(Source data)
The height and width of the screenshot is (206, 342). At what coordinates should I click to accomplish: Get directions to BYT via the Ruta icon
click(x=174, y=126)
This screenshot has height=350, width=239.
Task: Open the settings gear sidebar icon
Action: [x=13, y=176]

_Task instructions_
Copy each line of the entries exactly.

_Written reply_
The height and width of the screenshot is (206, 342). At what coordinates should I click to accomplish: Get directions to BYT via the Ruta icon
click(x=174, y=126)
This screenshot has height=350, width=239.
Task: Open the settings gear sidebar icon
Action: [x=13, y=176]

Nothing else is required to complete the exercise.